Truly concentrate on your technique. If you’re a writer, read a lot and write something every single day. Read On Writing and actually apply Stephen King's advice. Practice every single day. Toil next to technique. Slave to improve skill. March toward mastery.
You might be saying, “Well, I’m the type of person that waits for inspiration to strike. I can’t just conjure up ideas from thin air.”
Make the iron hot by striking.
It’s not that I don’t believe in inspiration, quite the contrary. I just believe you need to be ready when inspiration comes along. You want to be your best—to be in possession of your fullest potential and all your talent—for that moment when inspiration strikes.
If that lightning bolt bangs down on your mind’s metal roof, and you can’t think of the words, or you don’t have the work ethic to complete the project, you’re just another wannabe. You’re a hack. You are not a doer.
On Being a Leader, Now and Later
Now, or someday in the future, it’s likely you are going to be a leader. Don’t fall into the trap of learning about leadership and never living out those lessons.
Too many people pick up a John Maxwell book and substitute its teaching for real leadership. They believe when the moment is right, when the weather gets better, when I drop 10-pounds and feel my best, that’s when I’ll be ready to lead.
Your letting resistance win.
If you want to be a leader and you are waiting for your chance, here’s a better way to go about: unsubscribe from Seth Godin’s blog and start following an actual person.
That’s right—be the first follower.
Have a friend starting something? Tell her you’re in.
Think about this: You won’t be a leader unless you have some followers. How do you know how to treat your followers if you’ve never been in their shoes? Why would someone follow you when you’ve never stepped up to champion another person’s ideas?
There’s a YouTube video where a guy is dancing like a madman on a grassy knoll. To the average observer he’s a lunatic. But suddenly something happens; a young man begins dancing beside the wild one.
Once the crowd notices this first follower a swell of somebodies throw their hands in the air like they just don’t care and I’ll be darned if they didn’t start a mini-movement. The leader was out there—by himself—dancing alone. It took that first follower to make it a movement.

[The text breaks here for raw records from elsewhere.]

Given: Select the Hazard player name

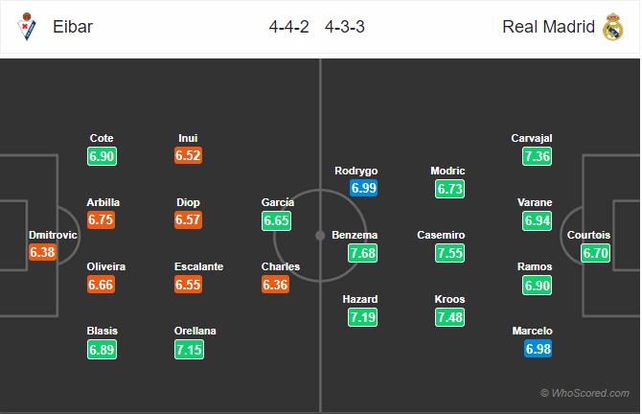Looking at the screenshot, I should 360,299.
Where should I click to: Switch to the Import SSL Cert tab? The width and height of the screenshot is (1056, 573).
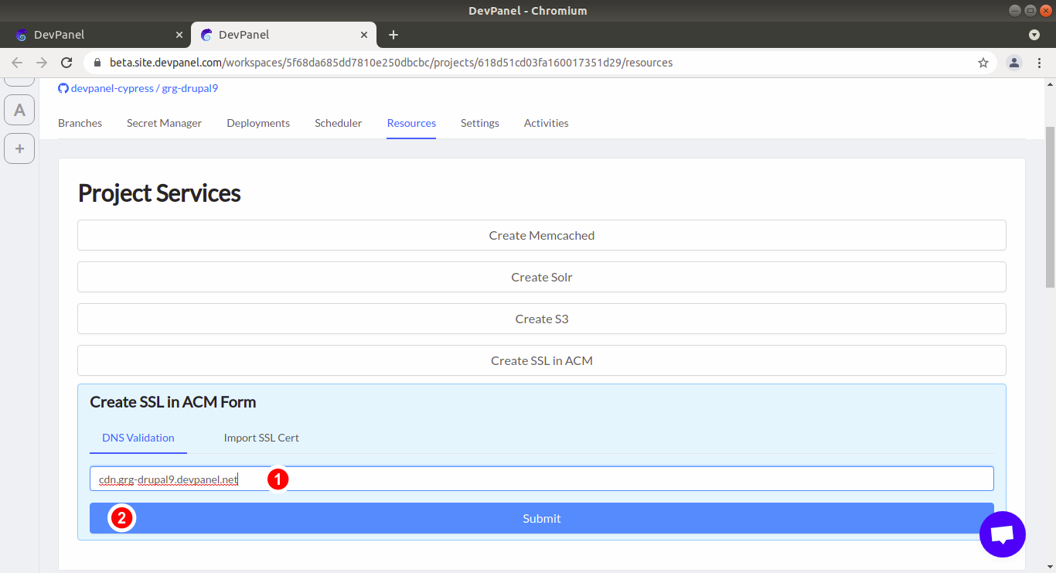[x=261, y=438]
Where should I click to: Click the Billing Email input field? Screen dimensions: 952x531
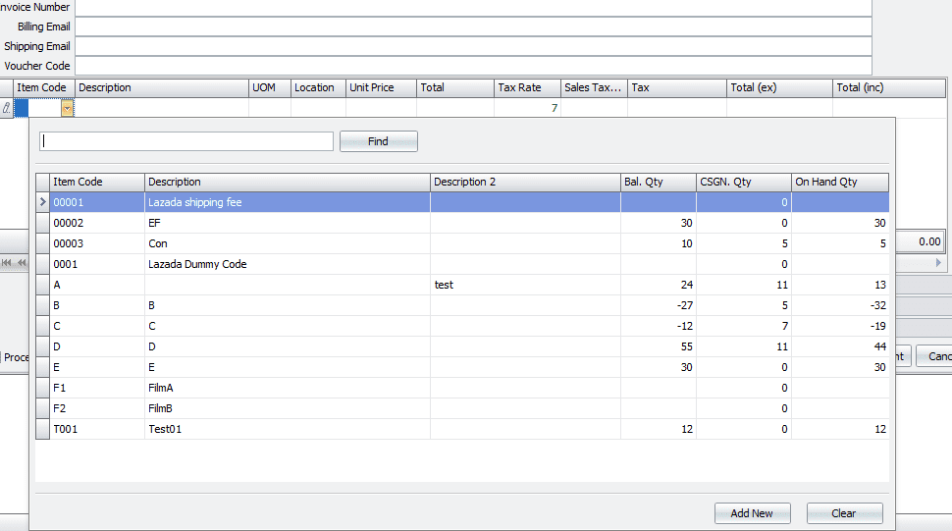[x=473, y=27]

When you become a leader, and you’re dancing alone, you’ll praise heaven above when somebody gets up and starts gyrating right beside you.
I have one request: walk away with your mental hammer ready to start striking. Make up your mind that you’ll take a whack every day—every single day. Make up your mind that when you are lost, or unsure about how to move forward, you will know that taking action is your default setting. Action will show you the way.
Make up your mind that you will not only strike while the iron is hot. You will make the iron hot by striking.